July 14, 2010
BP delays start of well integrity tests
BP has delayed the start of a planned integrity test on the leaking Deepwater Horizon well.
That meant that oil continued to spew from valves in the new, tighter containment cap atop the well. When integrity testing begins, those valves will be closed progressively. The reason for caution is that sealing off the well could cause an even less controllable blow out in any unstable area around the well bore.
The hold-off came after National Incident Commander Thad Allen met with Energy Secretary Steven Chu and his team of scientific and industry experts and announced that additional analysis of the well testing procedure should be performed before starting the well integrity test. That analysis was being conducted last night and is continuing into today. It includes an analysis of a seismic mapping run made around the well site yesterday morning.

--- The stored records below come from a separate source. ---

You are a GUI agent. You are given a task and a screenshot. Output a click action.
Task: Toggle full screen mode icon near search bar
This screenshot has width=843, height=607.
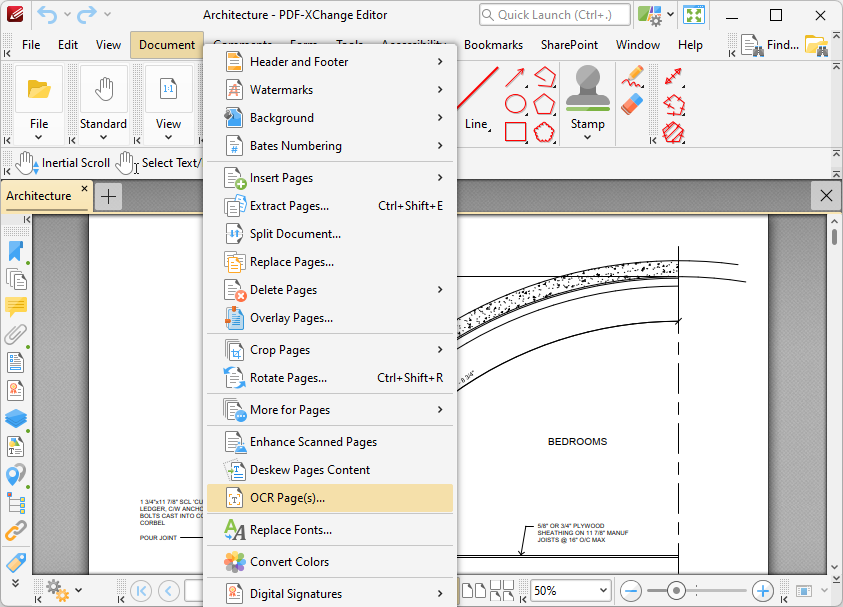pos(694,14)
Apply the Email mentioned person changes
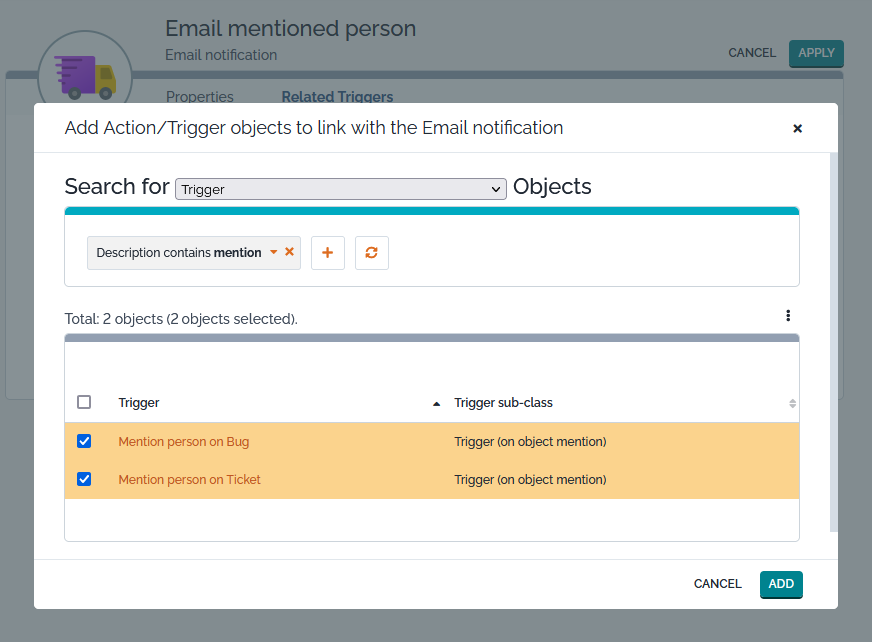Viewport: 872px width, 642px height. pyautogui.click(x=816, y=53)
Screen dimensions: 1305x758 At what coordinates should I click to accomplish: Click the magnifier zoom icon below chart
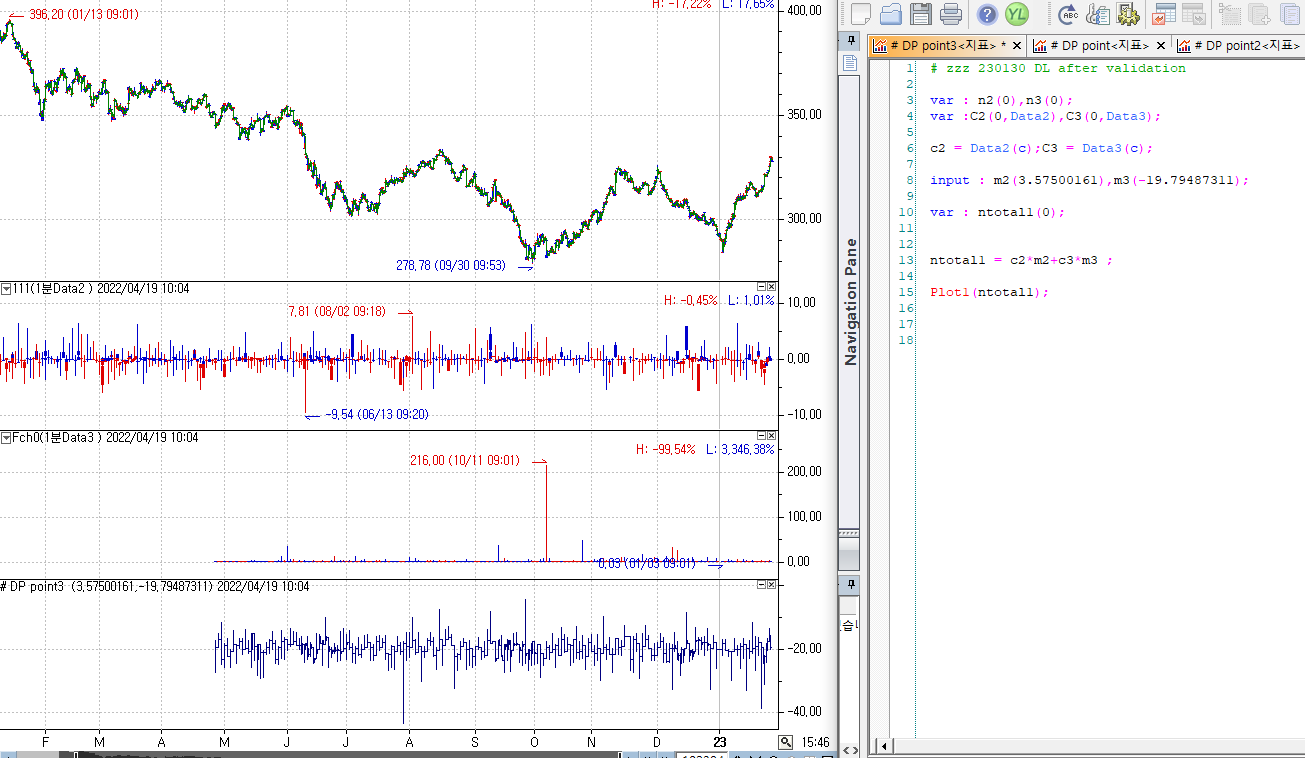[786, 742]
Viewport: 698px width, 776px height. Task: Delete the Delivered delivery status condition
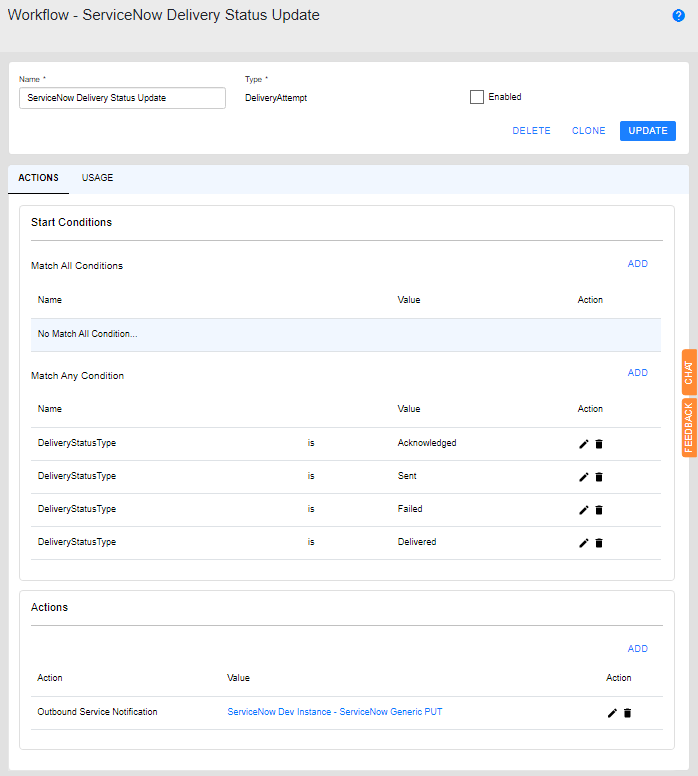click(x=599, y=543)
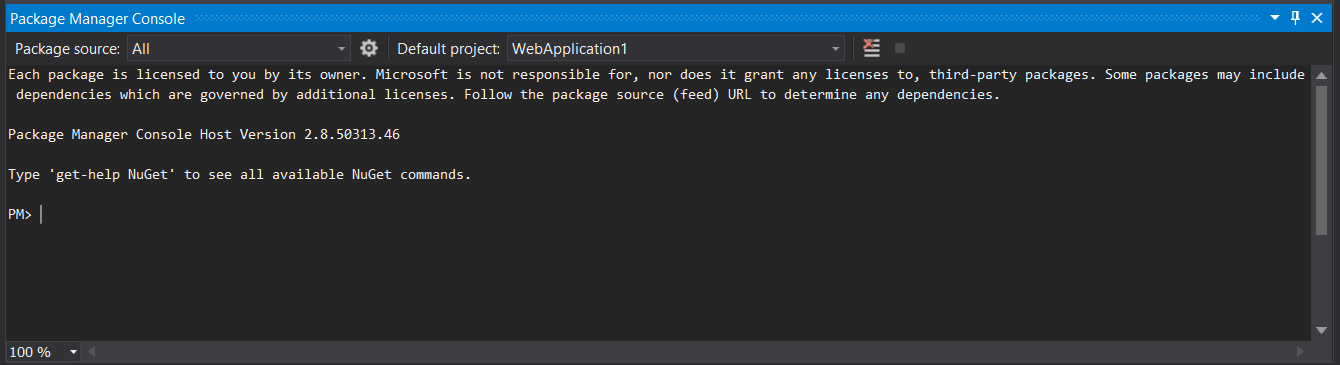Clear the console with the red X lines icon

(872, 48)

During this period, BP will continue to ramp up containment operations on the Helix Producer as well as continue to optimize the Q4000 operations. The Helix Producer has the capacity to capture approximately 20,000 Ð 25,000 barrels of oil per day. Historically, the Q4000 has flared an average of approximately 8,000 barrels of oil per day.
BP cautions that the sealing cap system, the Q4000 system, the flexible riser system, and the planned additional containment systems never before have been deployed at these depths or under these conditions, and their efficiency and ability to contain or flare the oil and gas cannot be assured.
Operations continue on the first relief well. Operations on the second relief well have been temporarily suspended at 15,963 feet to ensure that there is no interference with the first relief well. The relief wells remain the sole means to permanently seal and isolate the well.